Tips for Driving in Europe

Lots of people like to drive themselves around when visiting Europe and if coming from the UK it is quite easy these days to get there in a matter of hours. If you are considering taking your car abroad then ensure you are prepared. Look online at the FCO website, it offers lots of travel advice by country, you’ll also need to check what insurance and breakdown cover is required.

Europe can be a great place to explore by car, especially if you are heading to the countryside. Rolling hills, quiet roads, beautiful scenery, and you get to stop whenever and wherever you want. The road infrastructure is good in European countries and traffic isn’t a problem at most times of the year, apart from the cities of course. If you have to drive in the city it can be quite stressful, particularly if you are not sure of the road system and don’t know the areas. Try to avoid certain holiday seasons such as Christmas if you are nervous and new to driving on the opposite side of the road.

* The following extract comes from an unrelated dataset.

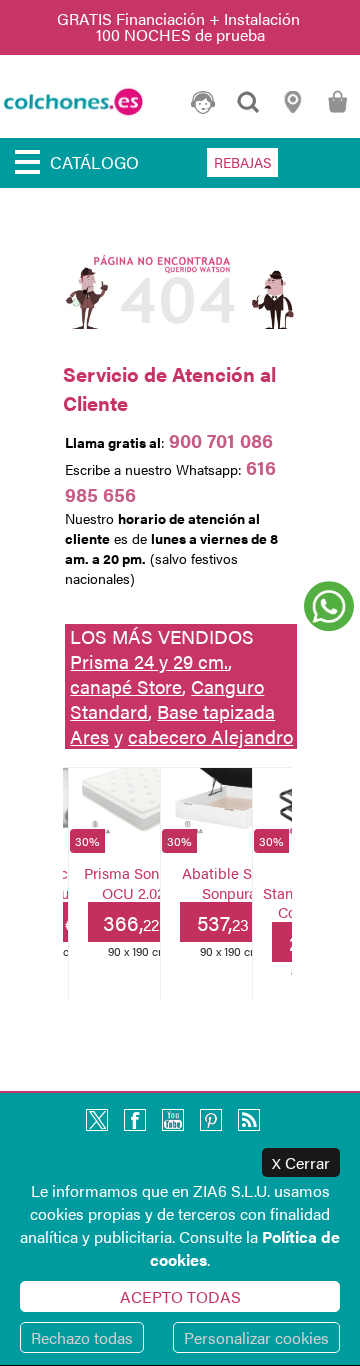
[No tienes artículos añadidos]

The FCO provides information on the driving laws of the country you plan to visit, including local speed limits, what you have to do to comply with the vehicle requirements of the country you are visiting, and whether you need an International Driving Permit. If you are required to get one then you only need your current driving license to apply and you can get it within 24 hours in the UK by applying online.

Not every country requires you to have an international driver’s license; however it is an internationally recognised document and can facilitate contact with the authorities in the event of an accident or traffic violation. It doesn’t replace your driver’s license however, and when travelling you will need to show both.

Always carry your travelling documents with you when driving abroad, this includes your passport, driving license, car registration papers, breakdown policy and insurance documents. Emergency helpline numbers should also be easily accessible if needed.

It’s essential you have insurance that will cover you for every situation, so give your insurance company a call before you travel to check you have adequate cover as well as breakdown recovery, and if they will cover any medical expenses resulting from an accident. Standard UK insurance normally only provides third-party cover outside the UK, so if you want fully comprehensive cover you’ll need to obtain the extra. Your insurer should provide you, free, with a European accident statement form to be filled in if there should be an accident.

It’s a good idea to get your car serviced before you go as if something goes wrong in a country where they may not speak good English it could be very frustrating and stressful.

There are a few important items that you should carry with you in case of an emergency, a spare set of car keys may well come in handy, if you lose yours then you could end up paying a lot just to get a replacement. Some other items that may be useful include a first aid kit, a tool kit, spare bulbs for the car and a warning triangle. In some countries, Spain for instance, you are required to carry 2 warning triangles which is why it is so important you check each countries individual requirements. A reflective vest is also compulsory in France, Italy, Belgium and Spain, sometimes one per passenger.

Driving your own car you need to have a GB sticker clearly visible on the back of your car. You’ll also need headlamp converters if you’re driving on the right hand side of the road to avoid dazzling other drivers. In Europe they drive on the right, which means that if your car is a right-hand drive, you have to adjust the direction of your headlamp beams for driving on the right, either by using the converters or adjusting the lights. This is particularly important if you drive at night as UK headlights dip to the left, which means that they dip into the view of oncoming traffic. Headlamp converters can be purchased online.